TEXT SEGMENT >>
——————
12/23/2025
Have you ever heard of the 13 Nights? Or wondered whether Yule and Winter Solstice traditions are actually the same thing, or simply spoken about as if they are?
It’s a common question, and the answer is less about being “right” and more about understanding how these traditions came to live together.
The Winter Solstice, the longest night of the year, has been observed across Europe for thousands of years. Long before modern calendars, people noticed the sun’s pause, its stillness, and the quiet assurance that light would return.
Yule, specifically, comes from Germanic and Norse traditions (from the word Jól). It was a midwinter observance centered on the rebirth of the sun, ancestor remembrance, and gathering together through the coldest stretch of the year. Importantly, Yule was not a single day, it unfolded over multiple nights during a time that felt outside ordinary life.
The idea of the 13 Nights of Yule grew from this lived experience of midwinter:
• Time measured by the moon
• Long, liminal nights between death and rebirth
• Evenings devoted to rest, storytelling, dreams, and quiet reflection
The number 13 reflects lunar cycles and the sense that these nights existed in a threshold, after the light was reborn, but before it was fully felt.
——————
TASK PROMPT >>
Return the Yule and 13 Nights passage verbatim, from its date line through its final sentence.

DATA >>
——————
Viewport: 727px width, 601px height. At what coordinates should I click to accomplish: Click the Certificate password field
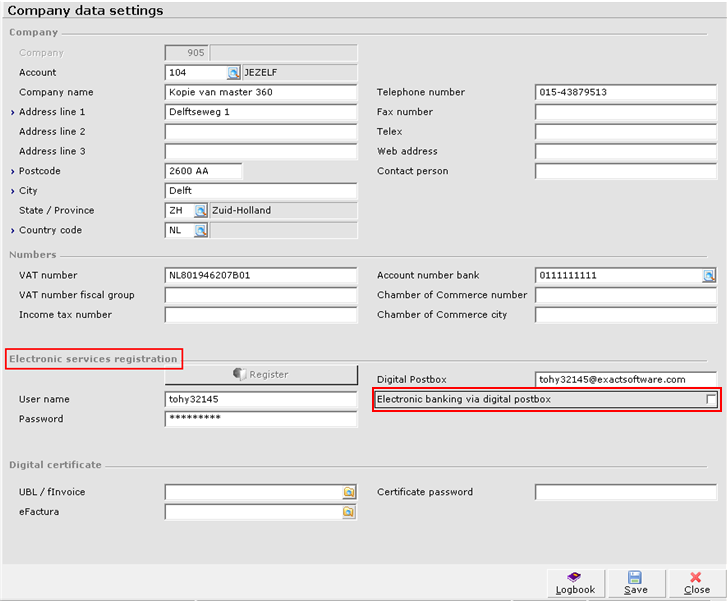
——————
WRITTEN SOLUTION >>
12/23/2025
Have you ever heard of the 13 Nights? Or wondered whether Yule and Winter Solstice traditions are actually the same thing, or simply spoken about as if they are?
It’s a common question, and the answer is less about being “right” and more about understanding how these traditions came to live together.
The Winter Solstice, the longest night of the year, has been observed across Europe for thousands of years. Long before modern calendars, people noticed the sun’s pause, its stillness, and the quiet assurance that light would return.
Yule, specifically, comes from Germanic and Norse traditions (from the word Jól). It was a midwinter observance centered on the rebirth of the sun, ancestor remembrance, and gathering together through the coldest stretch of the year. Importantly, Yule was not a single day, it unfolded over multiple nights during a time that felt outside ordinary life.
The idea of the 13 Nights of Yule grew from this lived experience of midwinter:
• Time measured by the moon
• Long, liminal nights between death and rebirth
• Evenings devoted to rest, storytelling, dreams, and quiet reflection
The number 13 reflects lunar cycles and the sense that these nights existed in a threshold, after the light was reborn, but before it was fully felt.